- [Aim of the task] Which of the lines below contain the string "Expand"? Copy each one.

[Dataset Boundary: Start]

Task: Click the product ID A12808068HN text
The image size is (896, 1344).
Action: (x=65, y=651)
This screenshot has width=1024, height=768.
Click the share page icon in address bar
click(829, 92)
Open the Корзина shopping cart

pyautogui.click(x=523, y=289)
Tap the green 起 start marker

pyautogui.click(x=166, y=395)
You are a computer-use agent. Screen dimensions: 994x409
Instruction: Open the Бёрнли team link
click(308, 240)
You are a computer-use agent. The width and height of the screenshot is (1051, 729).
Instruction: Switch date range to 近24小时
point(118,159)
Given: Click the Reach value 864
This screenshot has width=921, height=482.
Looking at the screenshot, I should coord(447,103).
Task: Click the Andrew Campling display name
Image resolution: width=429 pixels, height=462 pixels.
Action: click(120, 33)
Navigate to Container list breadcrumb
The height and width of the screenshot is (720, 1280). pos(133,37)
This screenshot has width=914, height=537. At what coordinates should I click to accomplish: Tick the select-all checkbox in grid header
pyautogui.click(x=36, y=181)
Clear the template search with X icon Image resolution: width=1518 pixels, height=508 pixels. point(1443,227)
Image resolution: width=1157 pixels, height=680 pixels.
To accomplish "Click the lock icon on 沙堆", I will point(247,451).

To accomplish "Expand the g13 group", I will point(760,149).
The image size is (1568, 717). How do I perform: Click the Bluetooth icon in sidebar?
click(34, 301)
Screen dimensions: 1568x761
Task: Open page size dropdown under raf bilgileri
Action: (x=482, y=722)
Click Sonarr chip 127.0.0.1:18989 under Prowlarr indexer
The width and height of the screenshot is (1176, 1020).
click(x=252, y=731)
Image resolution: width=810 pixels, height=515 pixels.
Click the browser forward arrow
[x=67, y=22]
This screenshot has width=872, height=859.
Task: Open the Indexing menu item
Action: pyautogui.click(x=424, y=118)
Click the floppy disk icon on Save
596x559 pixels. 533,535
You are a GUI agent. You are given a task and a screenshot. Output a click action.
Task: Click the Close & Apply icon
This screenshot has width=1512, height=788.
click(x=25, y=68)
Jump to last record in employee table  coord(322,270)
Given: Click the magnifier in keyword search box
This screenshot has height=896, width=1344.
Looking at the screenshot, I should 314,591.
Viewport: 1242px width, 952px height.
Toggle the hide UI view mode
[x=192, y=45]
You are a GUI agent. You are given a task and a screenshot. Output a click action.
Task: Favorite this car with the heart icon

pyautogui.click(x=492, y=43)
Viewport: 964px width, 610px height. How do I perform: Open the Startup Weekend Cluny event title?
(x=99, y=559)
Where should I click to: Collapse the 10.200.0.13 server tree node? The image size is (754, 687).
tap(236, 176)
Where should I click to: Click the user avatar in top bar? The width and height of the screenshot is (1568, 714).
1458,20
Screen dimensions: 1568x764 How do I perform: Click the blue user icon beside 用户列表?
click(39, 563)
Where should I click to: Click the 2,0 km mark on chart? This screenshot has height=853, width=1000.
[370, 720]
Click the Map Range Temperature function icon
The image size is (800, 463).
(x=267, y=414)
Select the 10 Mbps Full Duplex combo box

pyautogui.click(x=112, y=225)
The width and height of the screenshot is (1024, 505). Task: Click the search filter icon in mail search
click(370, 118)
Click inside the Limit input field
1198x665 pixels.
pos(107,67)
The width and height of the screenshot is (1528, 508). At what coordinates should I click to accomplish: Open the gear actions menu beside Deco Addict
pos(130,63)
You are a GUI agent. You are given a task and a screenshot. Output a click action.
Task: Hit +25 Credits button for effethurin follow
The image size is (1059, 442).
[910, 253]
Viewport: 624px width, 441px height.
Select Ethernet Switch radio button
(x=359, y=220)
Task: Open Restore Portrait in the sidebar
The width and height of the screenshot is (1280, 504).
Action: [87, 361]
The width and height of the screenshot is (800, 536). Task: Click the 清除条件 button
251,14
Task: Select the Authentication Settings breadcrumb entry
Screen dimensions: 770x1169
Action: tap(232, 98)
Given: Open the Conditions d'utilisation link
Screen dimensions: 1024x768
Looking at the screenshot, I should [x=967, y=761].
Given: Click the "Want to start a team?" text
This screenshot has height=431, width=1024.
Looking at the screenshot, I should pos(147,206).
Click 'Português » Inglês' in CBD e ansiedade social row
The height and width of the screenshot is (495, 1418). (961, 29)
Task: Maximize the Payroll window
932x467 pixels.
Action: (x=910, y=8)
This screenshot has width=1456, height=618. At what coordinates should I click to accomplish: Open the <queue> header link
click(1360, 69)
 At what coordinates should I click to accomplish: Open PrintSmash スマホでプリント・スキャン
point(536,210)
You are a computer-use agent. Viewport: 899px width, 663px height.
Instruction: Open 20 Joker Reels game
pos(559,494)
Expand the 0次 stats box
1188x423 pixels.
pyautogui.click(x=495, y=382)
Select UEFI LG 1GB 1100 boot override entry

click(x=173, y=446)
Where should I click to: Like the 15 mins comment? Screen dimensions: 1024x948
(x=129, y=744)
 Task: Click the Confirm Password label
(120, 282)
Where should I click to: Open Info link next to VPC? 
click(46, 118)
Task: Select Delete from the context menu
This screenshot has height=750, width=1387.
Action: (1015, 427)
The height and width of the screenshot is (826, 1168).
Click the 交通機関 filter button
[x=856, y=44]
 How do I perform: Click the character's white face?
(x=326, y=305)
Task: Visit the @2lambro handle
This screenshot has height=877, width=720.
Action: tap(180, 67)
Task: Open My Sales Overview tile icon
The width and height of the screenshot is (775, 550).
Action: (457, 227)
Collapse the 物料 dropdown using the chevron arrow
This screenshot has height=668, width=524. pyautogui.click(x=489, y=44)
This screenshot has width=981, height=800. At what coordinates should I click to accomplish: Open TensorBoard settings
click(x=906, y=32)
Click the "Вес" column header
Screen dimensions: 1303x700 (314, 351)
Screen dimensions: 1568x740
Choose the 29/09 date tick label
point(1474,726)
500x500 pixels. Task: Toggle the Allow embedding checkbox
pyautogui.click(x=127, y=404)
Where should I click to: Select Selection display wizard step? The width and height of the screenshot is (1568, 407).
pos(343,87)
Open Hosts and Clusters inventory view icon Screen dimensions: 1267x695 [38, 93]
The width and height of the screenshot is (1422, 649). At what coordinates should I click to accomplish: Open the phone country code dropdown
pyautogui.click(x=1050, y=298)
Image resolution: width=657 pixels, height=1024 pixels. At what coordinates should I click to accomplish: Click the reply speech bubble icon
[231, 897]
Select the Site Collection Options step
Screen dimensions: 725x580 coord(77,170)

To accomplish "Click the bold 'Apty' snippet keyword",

[Dataset Boundary: End]

- [Answer section]
To accomplish "Expand the g13 group", I will point(760,149).
Expand the 0次 stats box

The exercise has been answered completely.